## TRY IT
Repeat every record exactly.

## RECORDS FOR PROCESSING
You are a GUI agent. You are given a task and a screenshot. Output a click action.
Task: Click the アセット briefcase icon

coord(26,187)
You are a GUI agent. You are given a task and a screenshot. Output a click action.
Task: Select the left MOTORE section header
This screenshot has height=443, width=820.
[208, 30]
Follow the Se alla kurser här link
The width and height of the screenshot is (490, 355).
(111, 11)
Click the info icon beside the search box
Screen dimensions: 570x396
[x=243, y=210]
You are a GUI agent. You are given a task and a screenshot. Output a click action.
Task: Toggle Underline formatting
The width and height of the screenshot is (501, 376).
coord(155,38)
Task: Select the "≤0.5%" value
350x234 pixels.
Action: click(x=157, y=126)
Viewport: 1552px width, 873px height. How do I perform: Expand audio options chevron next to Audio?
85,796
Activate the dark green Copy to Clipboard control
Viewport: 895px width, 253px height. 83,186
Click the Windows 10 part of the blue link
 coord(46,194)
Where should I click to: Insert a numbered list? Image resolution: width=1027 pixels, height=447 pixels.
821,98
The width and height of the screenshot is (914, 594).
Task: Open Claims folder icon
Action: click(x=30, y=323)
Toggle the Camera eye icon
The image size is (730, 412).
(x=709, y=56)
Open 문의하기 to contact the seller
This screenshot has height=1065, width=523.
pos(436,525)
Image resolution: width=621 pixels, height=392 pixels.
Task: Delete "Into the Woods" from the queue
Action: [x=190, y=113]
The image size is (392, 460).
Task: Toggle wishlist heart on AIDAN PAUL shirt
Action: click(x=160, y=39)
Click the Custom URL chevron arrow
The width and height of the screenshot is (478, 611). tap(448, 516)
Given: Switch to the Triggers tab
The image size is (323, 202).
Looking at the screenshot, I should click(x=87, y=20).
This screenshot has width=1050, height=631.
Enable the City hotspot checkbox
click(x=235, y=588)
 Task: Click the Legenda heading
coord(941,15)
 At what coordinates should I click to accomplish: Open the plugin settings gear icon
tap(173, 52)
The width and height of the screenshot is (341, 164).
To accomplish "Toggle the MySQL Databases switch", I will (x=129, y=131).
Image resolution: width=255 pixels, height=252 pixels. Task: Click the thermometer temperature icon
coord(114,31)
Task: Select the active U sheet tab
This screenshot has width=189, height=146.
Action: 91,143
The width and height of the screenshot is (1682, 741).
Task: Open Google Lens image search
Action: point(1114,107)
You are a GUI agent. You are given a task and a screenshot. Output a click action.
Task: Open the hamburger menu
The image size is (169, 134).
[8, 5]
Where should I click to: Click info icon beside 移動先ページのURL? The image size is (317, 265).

## RESPONSE BOX
You are a GUI agent. You are given a task and a screenshot. Output a click action.
Task: Click the アセット briefcase icon

coord(26,187)
You are a GUI agent. You are given a task and a screenshot. Output a click action.
Task: Select the left MOTORE section header
This screenshot has height=443, width=820.
[208, 30]
Follow the Se alla kurser här link
The width and height of the screenshot is (490, 355).
(111, 11)
Click the info icon beside the search box
Screen dimensions: 570x396
[x=243, y=210]
You are a GUI agent. You are given a task and a screenshot. Output a click action.
Task: Toggle Underline formatting
The width and height of the screenshot is (501, 376).
coord(155,38)
Task: Select the "≤0.5%" value
350x234 pixels.
Action: click(x=157, y=126)
Viewport: 1552px width, 873px height. How do I perform: Expand audio options chevron next to Audio?
85,796
Activate the dark green Copy to Clipboard control
Viewport: 895px width, 253px height. 83,186
Click the Windows 10 part of the blue link
 coord(46,194)
Where should I click to: Insert a numbered list? Image resolution: width=1027 pixels, height=447 pixels.
821,98
The width and height of the screenshot is (914, 594).
Task: Open Claims folder icon
Action: click(x=30, y=323)
Toggle the Camera eye icon
The image size is (730, 412).
(x=709, y=56)
Open 문의하기 to contact the seller
This screenshot has height=1065, width=523.
pos(436,525)
Image resolution: width=621 pixels, height=392 pixels.
Task: Delete "Into the Woods" from the queue
Action: [x=190, y=113]
The image size is (392, 460).
Task: Toggle wishlist heart on AIDAN PAUL shirt
Action: click(x=160, y=39)
Click the Custom URL chevron arrow
The width and height of the screenshot is (478, 611). tap(448, 516)
Given: Switch to the Triggers tab
The image size is (323, 202).
Looking at the screenshot, I should click(x=87, y=20).
This screenshot has width=1050, height=631.
Enable the City hotspot checkbox
click(x=235, y=588)
 Task: Click the Legenda heading
coord(941,15)
 At what coordinates should I click to accomplish: Open the plugin settings gear icon
tap(173, 52)
The width and height of the screenshot is (341, 164).
To accomplish "Toggle the MySQL Databases switch", I will (x=129, y=131).
Image resolution: width=255 pixels, height=252 pixels. Task: Click the thermometer temperature icon
coord(114,31)
Task: Select the active U sheet tab
This screenshot has width=189, height=146.
Action: 91,143
The width and height of the screenshot is (1682, 741).
Task: Open Google Lens image search
Action: point(1114,107)
You are a GUI agent. You are given a task and a screenshot. Output a click action.
Task: Open the hamburger menu
The image size is (169, 134).
[8, 5]
Where should I click to: Click info icon beside 移動先ページのURL? The image size is (317, 265).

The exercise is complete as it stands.